Spoor 1. Vergunningverlening en handhaving
SLA-maatregelen 1, 2, en 4. Vergunnen
Juridische analyse vergunnen
In opdracht van het ministerie van IenW is een analyse gemaakt waarin de juridische kansen en knelpunten zijn beschreven om te vergunnen, met als doel emissies te voorkomen of zo veel mogelijk te beperken. Een belangrijk deel van de studie gaat over IPPC-installaties (Integrated Pollution Prevention and Control) en verkent de juridische mogelijkheden om zo veel mogelijk aan de onderkant van de BREF-range te vergunnen. Vergunningverleners gaan hier vervolgens mee aan de slag en passen dit toe bij het verlenen en actualiseren van vergunningen.
Verankeren van zo laag mogelijk vergunnen in lokaal beleid
Veel vergunningverleners zien het zo veel mogelijk aan de onderkant van de BREF-range vergunnen op dit moment nog niet als de standaard. Hoewel BBT bepalen standaard regelgeving is en ook nu al moet gebeuren, kan het verankeren van scherp vergunnen in beleid van provincies en gemeenten hierbij helpen. Het steunt vergunningverleners en helpt bij de onderbouwing om zo laag mogelijk te vergunnen. Hiervoor is een modeltekst voor de Nota vergunningverlening, toezicht en handhaving opgesteld. Die kunnen provincies en gemeenten overnemen bij het aanpassen van hun nota VTH (vergunningverlening, toezicht en handhaving). Dit zorgt ook voor harmonisatie in de vergunningverlening in Nederland. Meerdere provincies hebben hun beleid of hun nota inmiddels aangepast of zijn er mee bezig. Tegelijkertijd staat scherp vergunnen ook op het netvlies van omgevingsdiensten en streven ze daar naar. Daarmee voldoen ze dan niet alleen aan maatregel 1 (streng vergunnen) maar ook aan SLA maatregel 4: het toepassen van de pilot. De pilot omvat namelijk het faciliteren van streng vergunnen. Het scherp vergunnen is een doorlopend proces, en zal op langere termijn effect sorteren.
Vrijwillige reductie
In de themagroep Industrie zijn presentaties gegeven over de milieu-investeringsaftrek (MIA) en de willekeurige afschrijving milieu-investeringen (VAMIL) als financiële prikkels om verder te gaan dan wettelijk verplicht. Verder wordt beoogd om een artikel voor de SLA-nieuwsbrief op te stellen, met enkele aansprekende voorbeelden van scherp vergunnen als inspiratie voor andere omgevingsdiensten. Het doel is dat provincies en gemeenten hiervan leren en dat ze dit toepassen bij hun eigen werk.

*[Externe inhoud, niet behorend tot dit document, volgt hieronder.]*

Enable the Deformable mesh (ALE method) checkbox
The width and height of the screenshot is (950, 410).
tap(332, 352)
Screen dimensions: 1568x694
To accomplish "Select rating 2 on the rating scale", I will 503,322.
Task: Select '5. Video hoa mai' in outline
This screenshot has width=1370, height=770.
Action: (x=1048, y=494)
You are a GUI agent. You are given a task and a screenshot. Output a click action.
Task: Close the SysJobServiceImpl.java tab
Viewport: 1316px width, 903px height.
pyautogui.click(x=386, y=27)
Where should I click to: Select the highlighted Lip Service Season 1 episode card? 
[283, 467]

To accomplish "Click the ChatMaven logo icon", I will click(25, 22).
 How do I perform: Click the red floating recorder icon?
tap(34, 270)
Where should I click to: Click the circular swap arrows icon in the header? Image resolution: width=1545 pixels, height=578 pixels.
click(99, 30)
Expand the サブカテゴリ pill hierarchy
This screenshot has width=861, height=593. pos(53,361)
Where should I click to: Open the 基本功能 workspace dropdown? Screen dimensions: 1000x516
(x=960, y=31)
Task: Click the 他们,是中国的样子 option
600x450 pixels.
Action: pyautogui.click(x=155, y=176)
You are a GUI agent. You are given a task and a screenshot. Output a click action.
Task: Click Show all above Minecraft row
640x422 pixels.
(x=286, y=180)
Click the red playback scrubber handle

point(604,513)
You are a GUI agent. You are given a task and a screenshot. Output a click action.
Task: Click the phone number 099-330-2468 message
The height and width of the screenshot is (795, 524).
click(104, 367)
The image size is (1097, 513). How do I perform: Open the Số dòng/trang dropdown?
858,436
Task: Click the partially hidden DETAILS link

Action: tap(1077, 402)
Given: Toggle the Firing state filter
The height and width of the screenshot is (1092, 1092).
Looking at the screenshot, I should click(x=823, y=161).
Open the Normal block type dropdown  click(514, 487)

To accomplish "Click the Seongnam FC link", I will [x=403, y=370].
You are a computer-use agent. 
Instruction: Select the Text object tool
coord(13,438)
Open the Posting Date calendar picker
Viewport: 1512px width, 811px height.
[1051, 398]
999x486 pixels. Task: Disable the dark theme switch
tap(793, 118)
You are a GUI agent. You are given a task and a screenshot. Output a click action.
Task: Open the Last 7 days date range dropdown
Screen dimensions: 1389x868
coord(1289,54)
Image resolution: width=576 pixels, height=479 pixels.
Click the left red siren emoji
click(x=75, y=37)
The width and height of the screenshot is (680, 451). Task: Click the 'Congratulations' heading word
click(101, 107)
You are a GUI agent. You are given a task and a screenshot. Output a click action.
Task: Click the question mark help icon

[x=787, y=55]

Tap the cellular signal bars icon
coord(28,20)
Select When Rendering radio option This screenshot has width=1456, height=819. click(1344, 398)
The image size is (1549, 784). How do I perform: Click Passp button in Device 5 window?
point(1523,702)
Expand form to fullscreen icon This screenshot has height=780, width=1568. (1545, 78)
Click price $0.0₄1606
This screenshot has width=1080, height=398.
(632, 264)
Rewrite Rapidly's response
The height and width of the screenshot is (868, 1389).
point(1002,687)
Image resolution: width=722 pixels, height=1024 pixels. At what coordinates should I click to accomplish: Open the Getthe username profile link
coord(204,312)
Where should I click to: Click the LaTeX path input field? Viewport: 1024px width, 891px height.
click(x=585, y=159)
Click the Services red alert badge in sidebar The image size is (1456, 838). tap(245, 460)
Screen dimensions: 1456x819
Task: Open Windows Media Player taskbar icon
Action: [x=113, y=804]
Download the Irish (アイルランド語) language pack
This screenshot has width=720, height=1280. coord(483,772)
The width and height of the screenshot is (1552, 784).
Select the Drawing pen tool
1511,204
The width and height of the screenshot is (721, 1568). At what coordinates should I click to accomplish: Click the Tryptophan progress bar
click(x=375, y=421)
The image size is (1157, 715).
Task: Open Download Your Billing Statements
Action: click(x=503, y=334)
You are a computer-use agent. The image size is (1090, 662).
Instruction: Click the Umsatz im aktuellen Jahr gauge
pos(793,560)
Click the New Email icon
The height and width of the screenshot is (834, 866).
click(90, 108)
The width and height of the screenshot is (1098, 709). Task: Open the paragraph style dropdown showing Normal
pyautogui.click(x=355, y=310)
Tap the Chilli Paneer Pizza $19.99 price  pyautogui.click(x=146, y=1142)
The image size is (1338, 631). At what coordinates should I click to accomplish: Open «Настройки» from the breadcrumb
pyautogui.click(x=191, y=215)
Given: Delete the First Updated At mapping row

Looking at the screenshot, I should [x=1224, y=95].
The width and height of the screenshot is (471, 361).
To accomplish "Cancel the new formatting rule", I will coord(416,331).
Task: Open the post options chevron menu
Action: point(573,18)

BBT-kennis beschikbaar stellen
Bedrijven moeten in ieder geval voldoen aan best beschikbare technieken (BBT). Om goed te kunnen beoordelen of het bedrijf BBT toepast en mogelijk een lagere emissie kan halen, hebben de overheden hierover kennis nodig. Het zoeken is lastig en tijdrovend. In opdracht van Rijkswaterstaat heeft advies- en ingenieursbureau Tauw in dit kader de factsheets luchtemissiebeperkende technieken geactualiseerd (zie paragraaf 4) en stellen ze oplegnotities op voor iedere herziene BREF (zie paragraaf 3). Deze oplegnotities geven informatie over emissieniveaus van best presterende installaties in Europa.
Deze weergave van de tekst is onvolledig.